Weeks later, that little boy is dead. His mother and her boyfriend are in prison for his murder, and his brother and sisters have been fostered to separate families.
No one knows for sure what happened that day, except, possibly, the three remaining children, and they’re not talking.
But the past cannot be buried forever, and years later, when the truth about what happened is revealed, will it bring a final healing? Or will the legacy of fear that the children have lived with for so long, finally destroy them?
Caroline Overington's latest novel, 'Ghost Child', was released on the 11th of September 2014 by Arrow. I was quite excited when I found a review copy of the book in my mailbox, because I had the chance to be introduced to Caroline Overington's writing last year when I was asked to read and review 'I Came to Say Goodbye' (click here to read my review). The novel was a really fascinating read and one that made quite an impression, and I looked forward to checking out more of her books. Both the cover and the blurb of 'Ghost Child' don't give too much away about the story inside, so I was curious to discover more about it!
In 1982, 5-year-old Jacob Cashman is sent to the store together with his younger brother Harley to buy cigarettes for his mother. What happened after that is unclear, but as soon as the emergency services arrive at the Cashman residence a few hours later, Jacob is dead. His mother says Jacob and his brother were attacked by strangers on their way back home, but eventually Jacob's mother and her boyfriend are the ones who end up in prison. For the remaining three Cashman children, Harley, 6-year-old Lauren and 18-month-old Hayley this means the start of a life filled with foster parents and far-away family. Twenty years later, Lauren, who is a nurse's aide, is part of another court case. As soon as people realise she's a Cashman, her past comes back to haunt her and it might be time for the truth to finally be revealed...

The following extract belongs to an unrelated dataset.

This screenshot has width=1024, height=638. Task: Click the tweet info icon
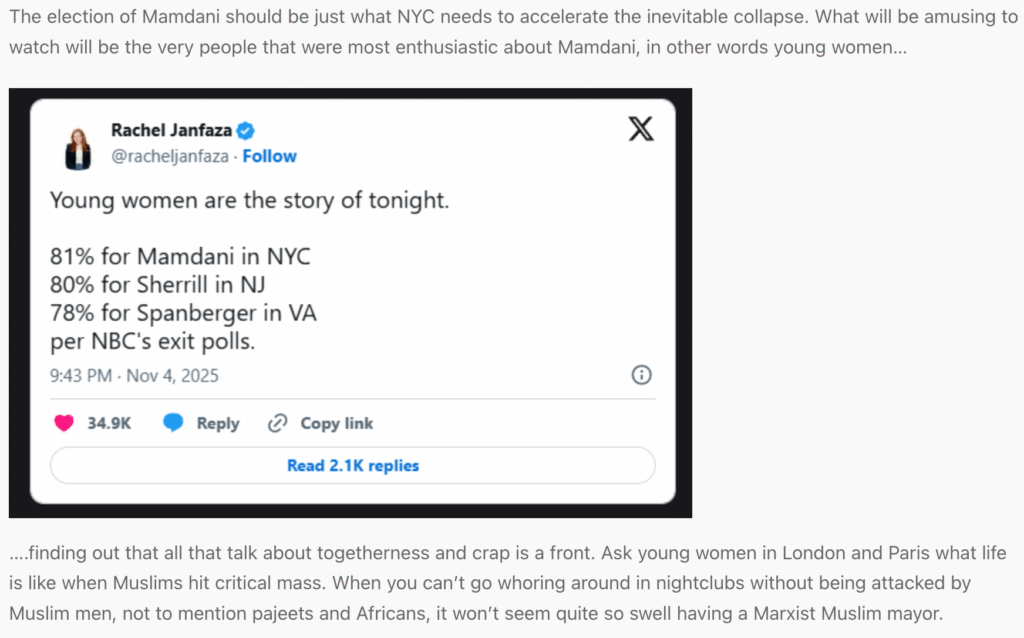642,375
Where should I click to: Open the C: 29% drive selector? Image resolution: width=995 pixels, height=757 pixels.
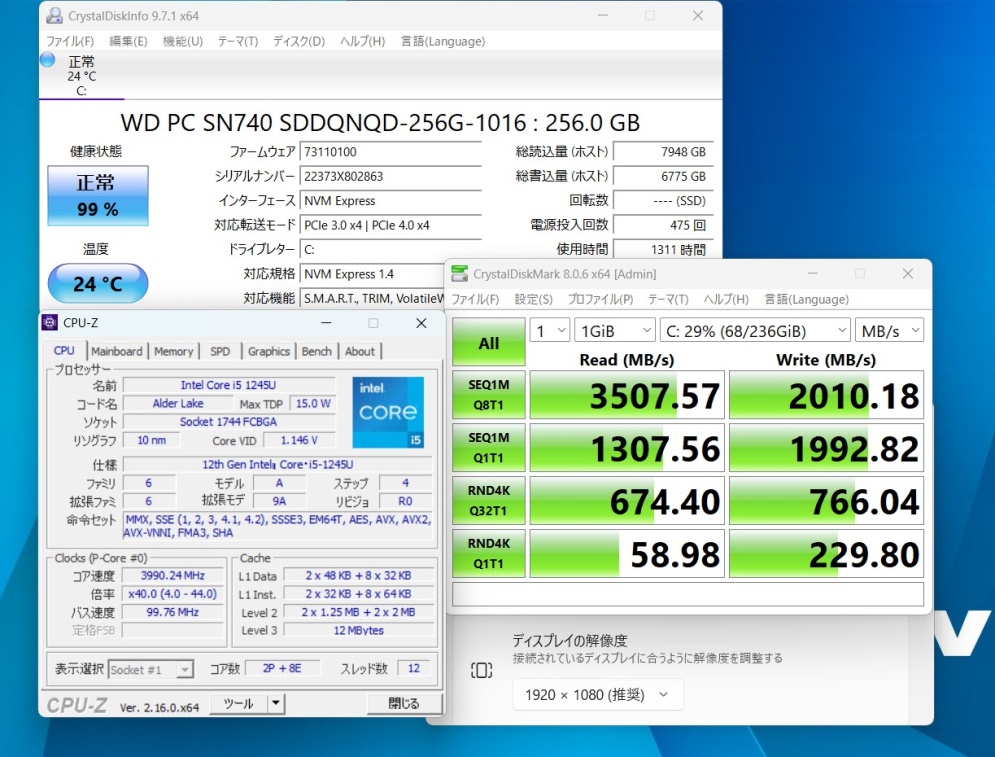pyautogui.click(x=755, y=330)
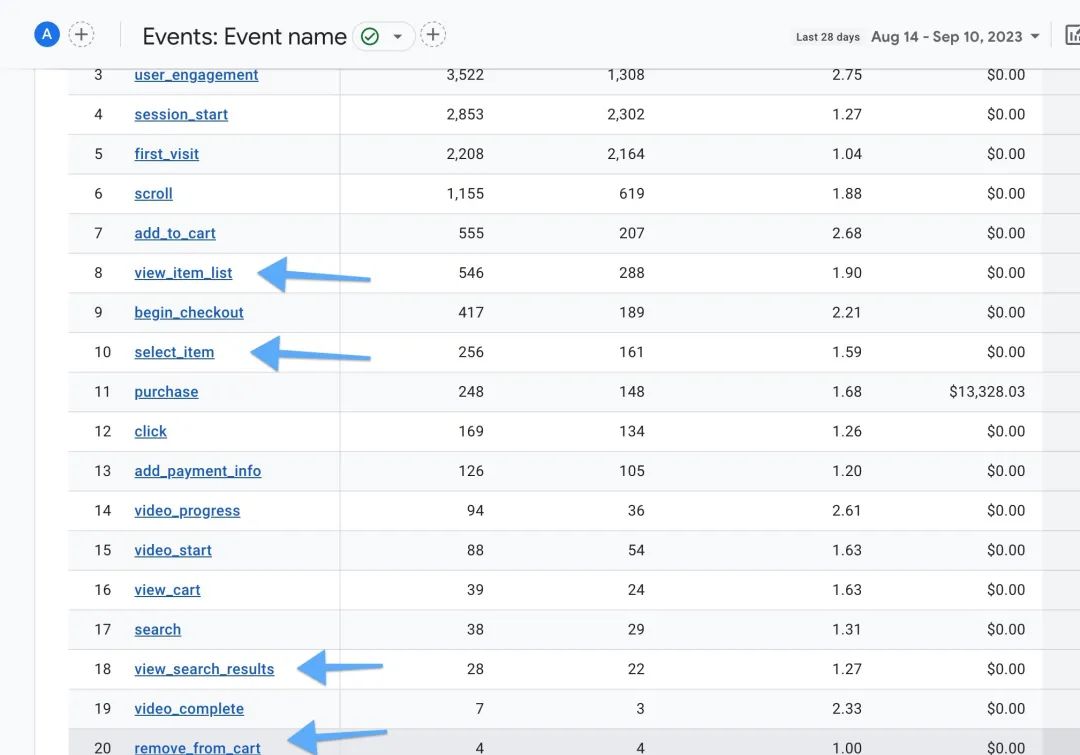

One of the absolute strengths of Caroline Overington's work is the thin line between fiction and non-fiction. Her stories are based on real-life events, but she gives these her own twist and manages to create a realistic and truly captivating collection of different points of view, recounting the same event, in this case the death of 5-year-old Jacob Cashman. The four Cashman children are described as pale with white hair; a slightly haunting description that makes the story even more powerful. I personally really enjoyed reading all the different voices from characters such as a social worker, a foster mother, a reporter and a police officer, but also the Cashman family. One downside to this way of writing is that as a reader you don't develop a particular liking for or bond with a certain main character, but I have to say this didn't really bother me while reading this book.
The author's writing is really easy to read, well-paced and convincing; from the first chapter I was already intrigued by the story and this feeling only increased as I continued, until the very end. It's obvious Caroline Overington did her research before writing this book, since lots of different topics are dealt with such as foster families and child abuse. Fans of drama and/or based-on-real-life novels will definitely not regret picking up Caroline Overington's work, with 'Ghost Child' also being a novel great for book clubs because of it's conversational plot and many different topics to discuss with other readers. Overall, 'Ghost Child' is an engaging, confronting and powerful read; another Caroline Overington novel that left an impression!